-------- Data to use --------

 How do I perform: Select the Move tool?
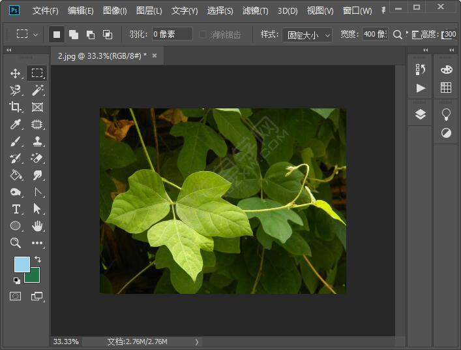point(16,73)
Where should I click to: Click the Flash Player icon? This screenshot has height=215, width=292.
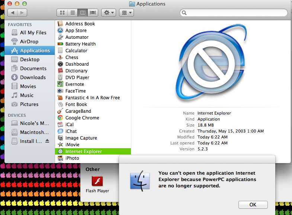[97, 181]
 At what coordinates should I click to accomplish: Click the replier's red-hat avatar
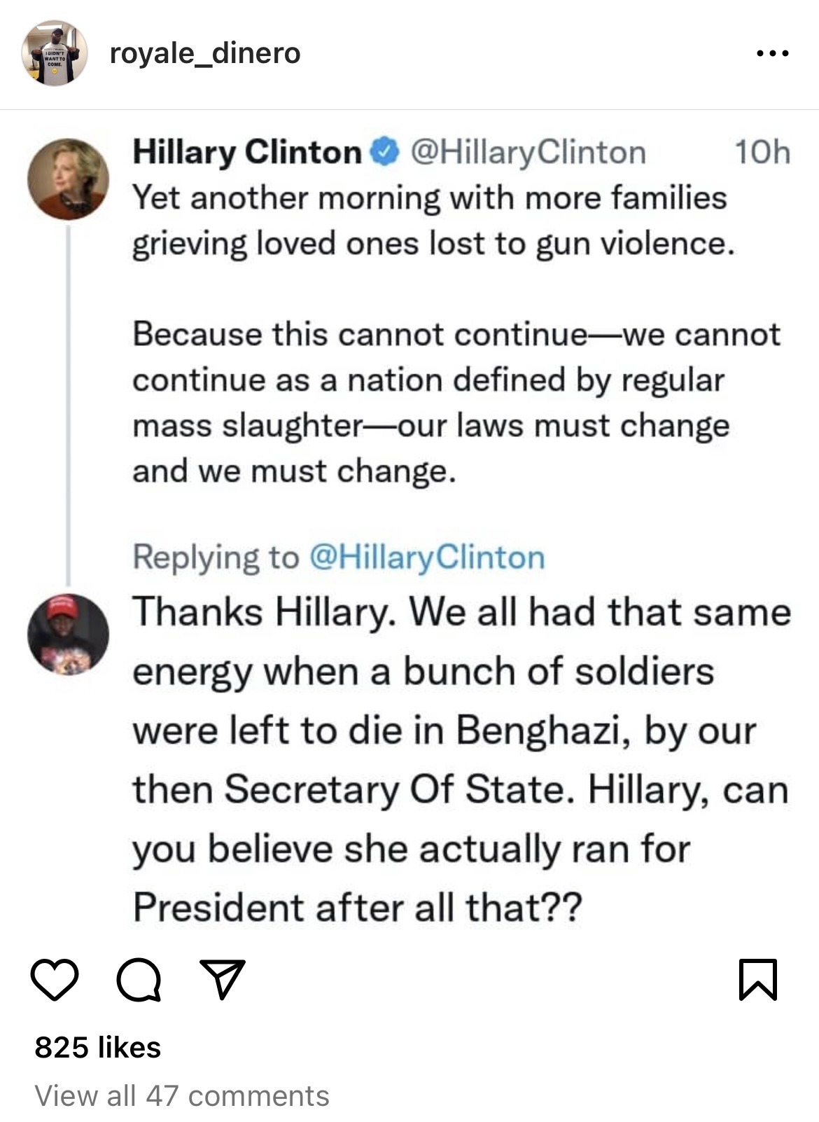(x=68, y=635)
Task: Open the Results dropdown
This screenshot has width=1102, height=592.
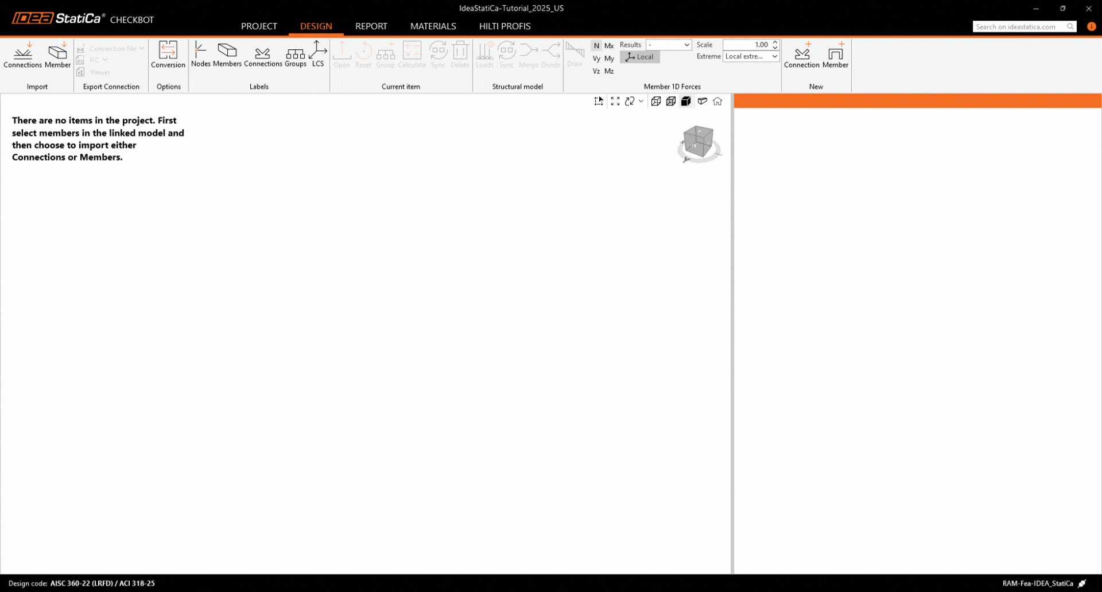Action: click(669, 45)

--------

■ Exercise: Locate every line above that contains the word "width", matching its case exactly, and copy each of those lines.

■ Exercise solution:
Where should I click to: Click the Flash Player icon? This screenshot has height=215, width=292.
This screenshot has width=1102, height=592.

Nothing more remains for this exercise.